As the story gradually starts making sense, we learn that Cross is part of project Outcome, a program both like and unlike the Bourne-producing Treadstone project (whose snippets – which include cameos by David Strathairn, Joan Allen and Albert Finney – are, again, nicked by Norton and co.).

Cross is the new Captain America — or his nearest and more realistic super-heroic equal. He can out-fight, outrun and outthink mean mercenaries. As an unwilling action hero, Cross gets lots of chances to test-drive his skill-set during the film’s two-hour sprint across the globe — and especially during the brawny, kinematic climax in Manila.
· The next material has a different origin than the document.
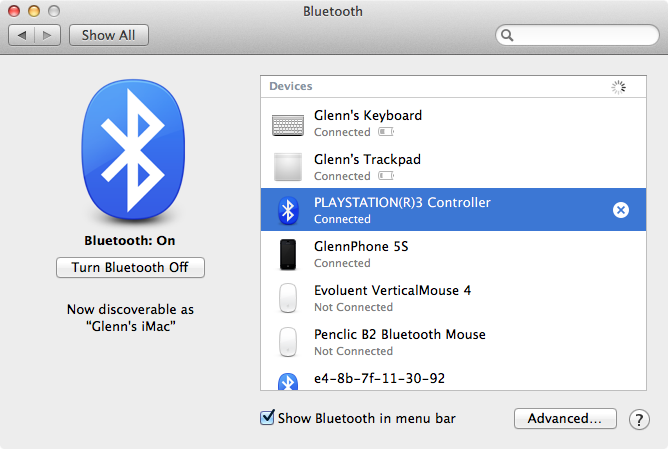Uncheck Show Bluetooth in menu bar

pos(267,418)
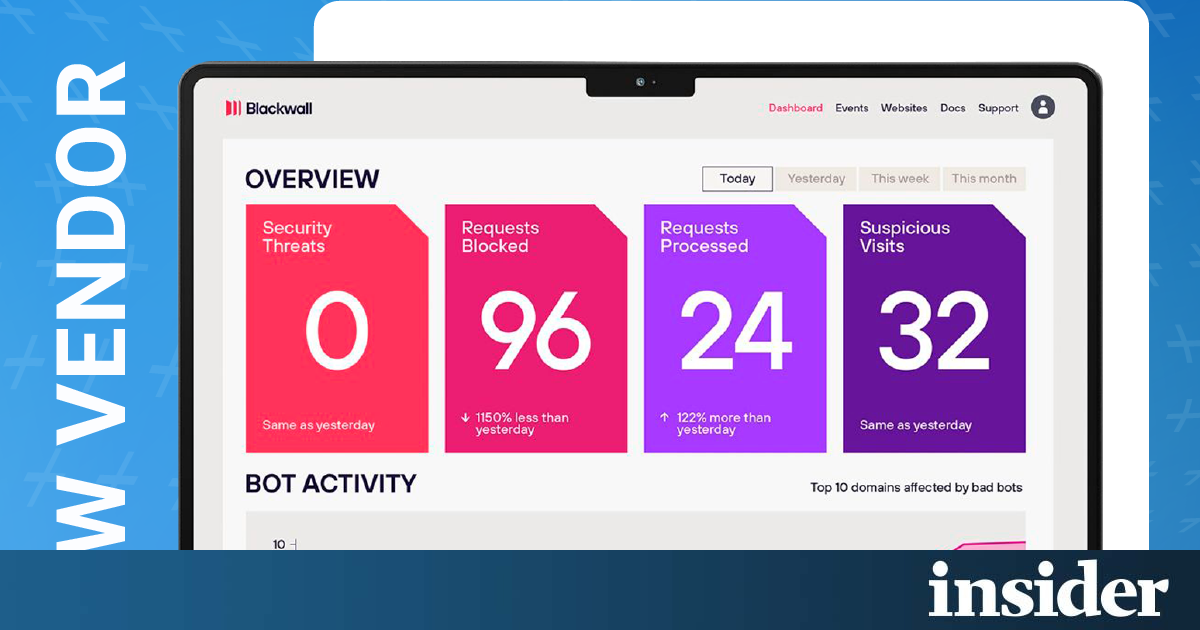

However, when we first meet Cross, he has a half-grown beard to save some of his face from the brazenness of perpetual Alaskan winter.

Running from the elements, and a pack of hounding wolves (which he himself accepts is unnatural), Cross makes his way to a secluded cabin in the woods where an agent, Number Three(Oscar Isaac),is ghettoized for insubordination. We discover two things here: Number Three is thrown here because he fell in love; and that Cross asks a lot of questions.

It is also in this brief moment here that co-writer (with Dan Gilroy)/director and chief Bourne “architect”, Tony Gilroy, takes a bit of breather from the howling franticness embedded in Bourne’s movie bloodline, before the movie revs-up its engine again.

Renner plays a different man than Damon. And while their objectives may be similar (meaning, staying alive), their progress couldn’t be more horizontal (well, apart from the running away and staying alive bit).

Renner’s Cross doesn’t want Treadstone, or Outcome. What he wants is super-soldier dope (of course, illegally created for nefarious government deeds), and the only doctor who can cook-up the formula is geneticist Marta Shearing (an effective, if ancillary Rachel Weisz).

As the film wounds up, she ends up running away from the government as well — and for now their relationship is held-back in building-block stages.

As they run, story-worthy momentousness is sidelined during the two-hours of this very urgently-paced movie. And still we are methodically mesmerized, flabbergasted, and intellectually hoodwinked into unconscious submission. Suddenly, and enigmatically, “hooked” becomes a less significant verb.